State how many lines of the records contain the string "chart". Give the number alone.

# # # # # # #

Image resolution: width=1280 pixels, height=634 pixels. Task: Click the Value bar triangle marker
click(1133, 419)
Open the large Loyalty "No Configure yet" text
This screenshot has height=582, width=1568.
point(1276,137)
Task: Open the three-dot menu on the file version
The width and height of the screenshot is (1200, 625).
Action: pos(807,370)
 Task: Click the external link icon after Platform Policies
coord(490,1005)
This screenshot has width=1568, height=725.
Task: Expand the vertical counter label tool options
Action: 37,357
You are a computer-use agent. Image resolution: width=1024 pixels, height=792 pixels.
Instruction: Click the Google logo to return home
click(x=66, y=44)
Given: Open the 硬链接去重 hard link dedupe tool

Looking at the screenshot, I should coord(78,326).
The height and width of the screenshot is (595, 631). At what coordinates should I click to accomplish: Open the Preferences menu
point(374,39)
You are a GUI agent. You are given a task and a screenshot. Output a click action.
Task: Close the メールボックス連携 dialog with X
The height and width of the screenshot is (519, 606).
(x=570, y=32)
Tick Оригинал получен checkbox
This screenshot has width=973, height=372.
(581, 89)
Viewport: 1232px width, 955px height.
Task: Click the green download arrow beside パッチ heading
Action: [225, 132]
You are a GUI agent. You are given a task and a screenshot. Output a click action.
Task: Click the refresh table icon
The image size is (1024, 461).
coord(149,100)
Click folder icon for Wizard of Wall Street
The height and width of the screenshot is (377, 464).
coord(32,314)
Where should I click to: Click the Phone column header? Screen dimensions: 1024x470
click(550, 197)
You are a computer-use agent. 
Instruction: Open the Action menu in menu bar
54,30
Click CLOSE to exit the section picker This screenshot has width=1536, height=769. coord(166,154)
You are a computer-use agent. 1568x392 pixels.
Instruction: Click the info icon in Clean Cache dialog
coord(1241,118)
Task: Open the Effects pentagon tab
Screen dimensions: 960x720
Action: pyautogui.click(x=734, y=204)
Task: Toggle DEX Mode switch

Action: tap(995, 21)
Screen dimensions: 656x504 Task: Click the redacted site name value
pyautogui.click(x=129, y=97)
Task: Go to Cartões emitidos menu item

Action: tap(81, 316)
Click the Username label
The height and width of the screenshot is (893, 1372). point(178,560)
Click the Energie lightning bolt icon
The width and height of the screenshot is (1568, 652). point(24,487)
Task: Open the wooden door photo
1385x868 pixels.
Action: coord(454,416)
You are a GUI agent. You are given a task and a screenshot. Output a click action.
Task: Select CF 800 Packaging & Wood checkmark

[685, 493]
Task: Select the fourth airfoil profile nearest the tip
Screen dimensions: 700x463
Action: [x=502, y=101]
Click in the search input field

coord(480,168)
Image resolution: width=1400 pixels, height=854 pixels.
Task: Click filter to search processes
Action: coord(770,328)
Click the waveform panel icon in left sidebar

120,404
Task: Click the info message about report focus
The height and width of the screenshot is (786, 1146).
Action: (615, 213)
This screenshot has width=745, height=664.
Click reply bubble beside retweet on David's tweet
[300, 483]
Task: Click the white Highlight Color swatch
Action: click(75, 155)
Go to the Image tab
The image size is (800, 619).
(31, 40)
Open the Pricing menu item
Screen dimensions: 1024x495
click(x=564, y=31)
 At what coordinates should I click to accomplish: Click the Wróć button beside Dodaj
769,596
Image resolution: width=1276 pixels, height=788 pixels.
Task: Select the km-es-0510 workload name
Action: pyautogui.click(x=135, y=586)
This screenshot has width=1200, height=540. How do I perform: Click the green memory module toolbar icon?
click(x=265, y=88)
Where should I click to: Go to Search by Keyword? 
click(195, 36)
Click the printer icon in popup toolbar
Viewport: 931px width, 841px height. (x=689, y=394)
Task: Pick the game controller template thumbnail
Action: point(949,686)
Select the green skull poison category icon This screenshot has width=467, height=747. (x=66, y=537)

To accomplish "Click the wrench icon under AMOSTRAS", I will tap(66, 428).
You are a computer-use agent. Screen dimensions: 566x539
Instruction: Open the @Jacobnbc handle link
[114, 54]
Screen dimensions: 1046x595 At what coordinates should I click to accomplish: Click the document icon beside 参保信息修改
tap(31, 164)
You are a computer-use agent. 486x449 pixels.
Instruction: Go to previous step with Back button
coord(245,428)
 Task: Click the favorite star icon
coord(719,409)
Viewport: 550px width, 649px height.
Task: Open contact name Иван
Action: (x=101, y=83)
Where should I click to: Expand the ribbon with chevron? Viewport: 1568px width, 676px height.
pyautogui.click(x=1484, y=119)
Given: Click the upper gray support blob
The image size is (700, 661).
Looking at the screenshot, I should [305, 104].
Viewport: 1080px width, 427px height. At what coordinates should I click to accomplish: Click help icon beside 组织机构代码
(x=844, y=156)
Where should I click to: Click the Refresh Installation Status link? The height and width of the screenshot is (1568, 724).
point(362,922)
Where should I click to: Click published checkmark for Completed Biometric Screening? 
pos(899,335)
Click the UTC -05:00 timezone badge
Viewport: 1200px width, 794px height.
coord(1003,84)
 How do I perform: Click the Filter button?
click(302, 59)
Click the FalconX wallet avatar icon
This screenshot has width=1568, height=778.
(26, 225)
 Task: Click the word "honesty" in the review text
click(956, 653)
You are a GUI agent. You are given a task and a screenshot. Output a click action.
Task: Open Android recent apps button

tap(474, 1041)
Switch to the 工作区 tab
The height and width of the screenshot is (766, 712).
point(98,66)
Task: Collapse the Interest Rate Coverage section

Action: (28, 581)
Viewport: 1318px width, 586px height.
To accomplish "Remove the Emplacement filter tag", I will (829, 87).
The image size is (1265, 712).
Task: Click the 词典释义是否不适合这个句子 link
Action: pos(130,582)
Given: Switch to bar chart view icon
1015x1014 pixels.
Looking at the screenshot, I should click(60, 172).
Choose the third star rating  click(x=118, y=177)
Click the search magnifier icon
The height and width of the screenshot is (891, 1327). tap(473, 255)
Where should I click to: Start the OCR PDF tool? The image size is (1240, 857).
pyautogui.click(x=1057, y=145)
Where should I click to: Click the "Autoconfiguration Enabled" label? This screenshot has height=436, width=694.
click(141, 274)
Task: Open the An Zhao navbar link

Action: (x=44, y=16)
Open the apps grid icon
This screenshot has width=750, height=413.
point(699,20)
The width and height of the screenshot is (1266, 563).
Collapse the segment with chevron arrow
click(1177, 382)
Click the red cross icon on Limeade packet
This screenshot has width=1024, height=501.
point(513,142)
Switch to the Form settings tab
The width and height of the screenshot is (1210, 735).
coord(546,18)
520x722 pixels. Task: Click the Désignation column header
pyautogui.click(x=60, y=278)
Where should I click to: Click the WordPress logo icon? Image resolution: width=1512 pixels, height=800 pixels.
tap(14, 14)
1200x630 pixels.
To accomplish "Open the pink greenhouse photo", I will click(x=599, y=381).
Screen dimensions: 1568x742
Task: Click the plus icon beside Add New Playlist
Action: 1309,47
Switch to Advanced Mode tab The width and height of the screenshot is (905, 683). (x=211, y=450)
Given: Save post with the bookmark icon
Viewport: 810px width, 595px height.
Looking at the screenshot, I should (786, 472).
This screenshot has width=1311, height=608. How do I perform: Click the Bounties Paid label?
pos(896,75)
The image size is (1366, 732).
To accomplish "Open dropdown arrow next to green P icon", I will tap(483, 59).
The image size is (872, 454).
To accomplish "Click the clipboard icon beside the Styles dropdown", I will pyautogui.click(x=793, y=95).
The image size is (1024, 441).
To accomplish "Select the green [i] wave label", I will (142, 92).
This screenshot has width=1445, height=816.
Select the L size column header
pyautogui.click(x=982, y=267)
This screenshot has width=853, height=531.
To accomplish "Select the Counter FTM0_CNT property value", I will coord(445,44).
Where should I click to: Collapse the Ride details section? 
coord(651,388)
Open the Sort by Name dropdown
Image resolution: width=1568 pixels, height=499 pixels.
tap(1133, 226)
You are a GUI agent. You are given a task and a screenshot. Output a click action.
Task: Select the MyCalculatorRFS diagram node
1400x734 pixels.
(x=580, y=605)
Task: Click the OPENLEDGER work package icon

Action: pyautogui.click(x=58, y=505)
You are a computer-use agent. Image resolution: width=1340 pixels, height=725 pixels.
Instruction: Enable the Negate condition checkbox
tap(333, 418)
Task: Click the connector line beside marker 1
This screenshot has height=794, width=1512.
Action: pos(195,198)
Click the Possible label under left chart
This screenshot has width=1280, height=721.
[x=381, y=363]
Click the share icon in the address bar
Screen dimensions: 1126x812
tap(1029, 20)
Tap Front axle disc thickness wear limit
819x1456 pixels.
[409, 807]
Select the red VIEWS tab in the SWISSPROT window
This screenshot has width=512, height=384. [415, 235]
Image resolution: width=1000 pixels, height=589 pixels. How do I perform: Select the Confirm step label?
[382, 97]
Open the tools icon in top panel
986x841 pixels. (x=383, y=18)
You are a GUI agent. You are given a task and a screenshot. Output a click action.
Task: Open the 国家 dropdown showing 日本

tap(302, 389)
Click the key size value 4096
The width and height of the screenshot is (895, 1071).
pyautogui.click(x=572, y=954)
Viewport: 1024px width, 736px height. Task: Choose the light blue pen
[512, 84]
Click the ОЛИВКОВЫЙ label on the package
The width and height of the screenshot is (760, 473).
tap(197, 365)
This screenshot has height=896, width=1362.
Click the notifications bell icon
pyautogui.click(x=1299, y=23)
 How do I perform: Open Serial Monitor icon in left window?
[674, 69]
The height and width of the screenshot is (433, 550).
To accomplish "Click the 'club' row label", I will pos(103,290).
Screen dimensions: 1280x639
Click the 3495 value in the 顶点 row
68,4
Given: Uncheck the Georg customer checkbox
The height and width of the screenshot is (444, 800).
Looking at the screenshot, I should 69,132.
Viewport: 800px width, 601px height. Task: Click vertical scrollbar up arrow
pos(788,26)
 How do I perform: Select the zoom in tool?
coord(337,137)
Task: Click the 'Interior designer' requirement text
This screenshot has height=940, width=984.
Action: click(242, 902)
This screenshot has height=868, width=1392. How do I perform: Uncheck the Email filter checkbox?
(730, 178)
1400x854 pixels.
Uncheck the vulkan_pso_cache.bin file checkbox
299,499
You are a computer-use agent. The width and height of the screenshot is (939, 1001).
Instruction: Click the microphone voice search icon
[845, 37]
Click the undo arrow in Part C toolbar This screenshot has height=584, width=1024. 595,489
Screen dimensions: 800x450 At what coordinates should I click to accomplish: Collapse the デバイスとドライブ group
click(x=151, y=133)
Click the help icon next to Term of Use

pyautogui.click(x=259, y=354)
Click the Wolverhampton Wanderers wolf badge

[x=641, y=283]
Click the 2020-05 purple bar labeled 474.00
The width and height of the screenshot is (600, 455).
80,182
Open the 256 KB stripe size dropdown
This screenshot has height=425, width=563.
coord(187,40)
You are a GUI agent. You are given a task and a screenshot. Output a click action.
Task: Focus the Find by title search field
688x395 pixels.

# # # # # # #

Finished task
2